--- WORK REQUEST ---
Copy out all of the entries, keeping every word the same.

※ ※ ※

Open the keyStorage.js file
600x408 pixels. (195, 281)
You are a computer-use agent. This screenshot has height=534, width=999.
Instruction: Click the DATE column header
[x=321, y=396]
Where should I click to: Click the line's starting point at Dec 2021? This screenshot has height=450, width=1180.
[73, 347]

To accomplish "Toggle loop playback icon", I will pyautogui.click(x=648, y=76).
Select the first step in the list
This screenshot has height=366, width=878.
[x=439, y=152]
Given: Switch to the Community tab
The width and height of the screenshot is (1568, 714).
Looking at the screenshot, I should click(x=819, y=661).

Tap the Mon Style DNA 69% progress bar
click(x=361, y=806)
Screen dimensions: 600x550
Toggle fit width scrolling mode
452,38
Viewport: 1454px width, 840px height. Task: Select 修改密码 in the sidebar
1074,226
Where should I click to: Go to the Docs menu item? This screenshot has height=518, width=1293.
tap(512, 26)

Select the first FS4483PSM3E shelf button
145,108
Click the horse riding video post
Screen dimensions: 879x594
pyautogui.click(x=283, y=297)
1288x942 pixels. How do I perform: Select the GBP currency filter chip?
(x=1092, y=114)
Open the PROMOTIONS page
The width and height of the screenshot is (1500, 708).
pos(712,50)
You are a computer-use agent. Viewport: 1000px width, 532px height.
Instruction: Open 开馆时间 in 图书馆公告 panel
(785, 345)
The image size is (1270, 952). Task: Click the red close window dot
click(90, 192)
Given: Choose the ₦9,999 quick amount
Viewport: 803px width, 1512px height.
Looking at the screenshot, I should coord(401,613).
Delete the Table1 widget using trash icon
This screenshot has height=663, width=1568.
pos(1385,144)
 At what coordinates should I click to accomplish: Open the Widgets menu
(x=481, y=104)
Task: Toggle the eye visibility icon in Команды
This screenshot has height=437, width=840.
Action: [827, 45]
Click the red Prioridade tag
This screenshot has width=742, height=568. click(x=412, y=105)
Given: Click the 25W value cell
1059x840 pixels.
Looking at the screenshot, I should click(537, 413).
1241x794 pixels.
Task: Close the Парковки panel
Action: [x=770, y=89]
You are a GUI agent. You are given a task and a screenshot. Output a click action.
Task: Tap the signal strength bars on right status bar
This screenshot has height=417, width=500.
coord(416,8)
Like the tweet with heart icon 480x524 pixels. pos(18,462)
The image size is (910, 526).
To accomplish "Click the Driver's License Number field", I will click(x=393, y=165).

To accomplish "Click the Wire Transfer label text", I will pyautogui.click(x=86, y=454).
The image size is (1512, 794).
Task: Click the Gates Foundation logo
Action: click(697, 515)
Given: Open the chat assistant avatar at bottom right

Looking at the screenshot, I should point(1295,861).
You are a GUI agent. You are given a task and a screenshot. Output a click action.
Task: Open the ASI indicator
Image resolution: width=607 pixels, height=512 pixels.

※ ※ ※

--- EXERCISE SOLUTION ---
Open the keyStorage.js file
600x408 pixels. (195, 281)
You are a computer-use agent. This screenshot has height=534, width=999.
Instruction: Click the DATE column header
[x=321, y=396]
Where should I click to: Click the line's starting point at Dec 2021? This screenshot has height=450, width=1180.
[73, 347]

To accomplish "Toggle loop playback icon", I will pyautogui.click(x=648, y=76).
Select the first step in the list
This screenshot has height=366, width=878.
[x=439, y=152]
Given: Switch to the Community tab
The width and height of the screenshot is (1568, 714).
Looking at the screenshot, I should click(x=819, y=661).

Tap the Mon Style DNA 69% progress bar
click(x=361, y=806)
Screen dimensions: 600x550
Toggle fit width scrolling mode
452,38
Viewport: 1454px width, 840px height. Task: Select 修改密码 in the sidebar
1074,226
Where should I click to: Go to the Docs menu item? This screenshot has height=518, width=1293.
tap(512, 26)

Select the first FS4483PSM3E shelf button
145,108
Click the horse riding video post
Screen dimensions: 879x594
pyautogui.click(x=283, y=297)
1288x942 pixels. How do I perform: Select the GBP currency filter chip?
(x=1092, y=114)
Open the PROMOTIONS page
The width and height of the screenshot is (1500, 708).
pos(712,50)
You are a computer-use agent. Viewport: 1000px width, 532px height.
Instruction: Open 开馆时间 in 图书馆公告 panel
(785, 345)
The image size is (1270, 952). Task: Click the red close window dot
click(90, 192)
Given: Choose the ₦9,999 quick amount
Viewport: 803px width, 1512px height.
Looking at the screenshot, I should coord(401,613).
Delete the Table1 widget using trash icon
This screenshot has height=663, width=1568.
pos(1385,144)
 At what coordinates should I click to accomplish: Open the Widgets menu
(x=481, y=104)
Task: Toggle the eye visibility icon in Команды
This screenshot has height=437, width=840.
Action: [827, 45]
Click the red Prioridade tag
This screenshot has width=742, height=568. click(x=412, y=105)
Given: Click the 25W value cell
1059x840 pixels.
Looking at the screenshot, I should click(537, 413).
1241x794 pixels.
Task: Close the Парковки panel
Action: [x=770, y=89]
You are a GUI agent. You are given a task and a screenshot. Output a click action.
Task: Tap the signal strength bars on right status bar
This screenshot has height=417, width=500.
coord(416,8)
Like the tweet with heart icon 480x524 pixels. pos(18,462)
The image size is (910, 526).
To accomplish "Click the Driver's License Number field", I will click(x=393, y=165).

To accomplish "Click the Wire Transfer label text", I will pyautogui.click(x=86, y=454).
The image size is (1512, 794).
Task: Click the Gates Foundation logo
Action: click(697, 515)
Given: Open the chat assistant avatar at bottom right

Looking at the screenshot, I should point(1295,861).
You are a GUI agent. You are given a task and a screenshot. Output a click action.
Task: Open the ASI indicator
Image resolution: width=607 pixels, height=512 pixels.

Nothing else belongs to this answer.